David Roufpanah

Personal information
- Date of birth: 17 November 1987 (age 38)
- Place of birth: Malmö, Sweden

Managerial career
- Years: Team
- 2009: Harrie-Kävlinge FF
- 2010: IF Sold
- 2011: Rågsveds IF
- 2018: FC Rosengård
- 2021–2022: IFK Kalmar
- 2023–2024: AB

= David Roufpanah =

Swedish football coach (born 1987)

David Roufpanah (born 17 November 1987) is a Swedish association football coach and motivational speaker. He has coached at several clubs across Sweden and Denmark. In 2009, he gained his first head coaching job when he accepted the position at Harrie-Kävlinge FF.

== Early life ==
Roufpanah grew up in the Lindeborg district of Malmö, Sweden. He began his coaching career as a teenager and held early coaching roles at Eriksfälts FF before progressing to youth academy positions at Malmö FF. He later studied sports psychology and sports science at Malmö University and obtained the UEFA Pro Licence in 2019, the highest level of coaching education in European football.

== Coaching career ==
Roufpanah's coaching career began at youth level with Eriksfälts FF, later known as Lindeborgs FF 1948. In 2009, he was hired as the head coach of Harrie-Kävlinge FF, who were then competing in Division 5. He has since held coaching and leadership roles across multiple levels of Swedish football, including positions at Hammarby IF, Syrianska FC, Ängelholms FF, IFK Värnamo, and Dalkurd FF in Superettan.

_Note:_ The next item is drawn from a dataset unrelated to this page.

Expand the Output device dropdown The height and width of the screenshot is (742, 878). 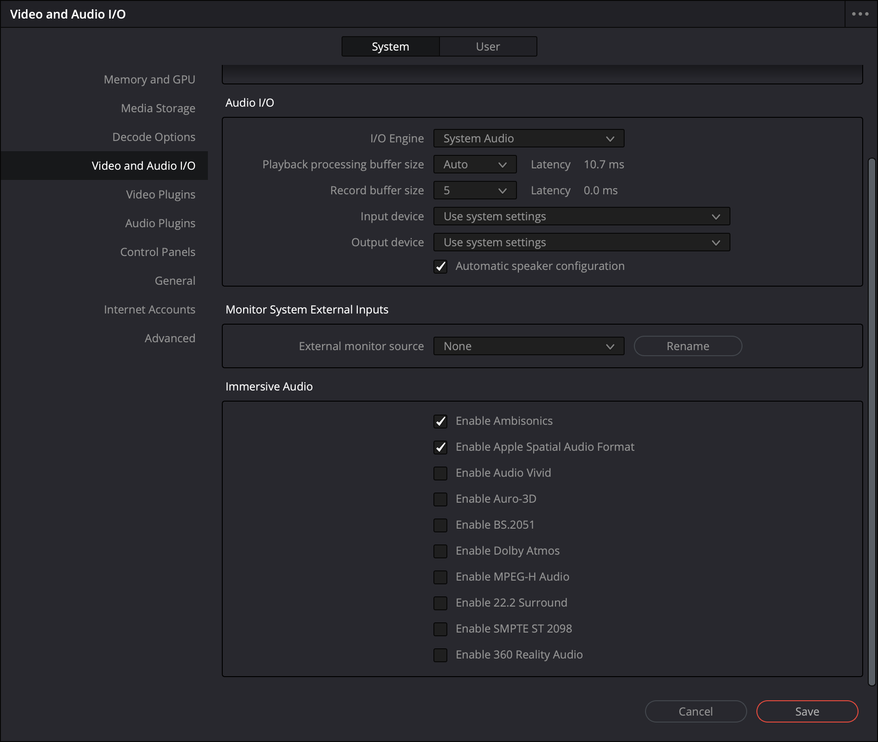[581, 242]
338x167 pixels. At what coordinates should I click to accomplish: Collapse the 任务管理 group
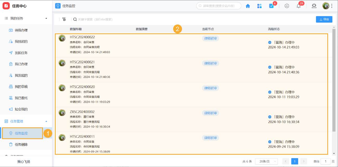click(x=46, y=121)
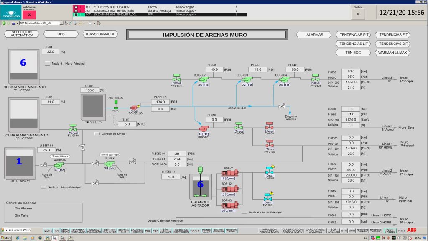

Roufpanah also worked at IK Sirius in the Allsvenskan as head of scouting. In 2018, he was appointed head coach of FC Rosengård and became the first coach in the club's history to guide the team to the group stage of the Swedish Cup, following a qualification victory over Landskrona BoIS. He left his position after one season for a short-term position in Spain.

In the 2022 season, Roufpanah served as head coach of IFK Kalmar in the Damallsvenskan, where he secured the club's place in the top division for the first time in its history. In 2023, Roufpanah took over Danish club Akademisk Boldklub and led the team to the quarter-finals of the 2023–24 Danish Cup for the first time in 22 years, including a victory over top-tier side Vejle in the round of 16.

== Other work ==
In addition to his coaching career, Roufpanah is active as a lecturer in leadership, motivation, and applied psychology. He was named one of Sweden's 100 most popular lecturers in 2018 and 2019 by the industry publication Eventeffect. Roufpanah has contributed articles to the health magazine SportHälsa.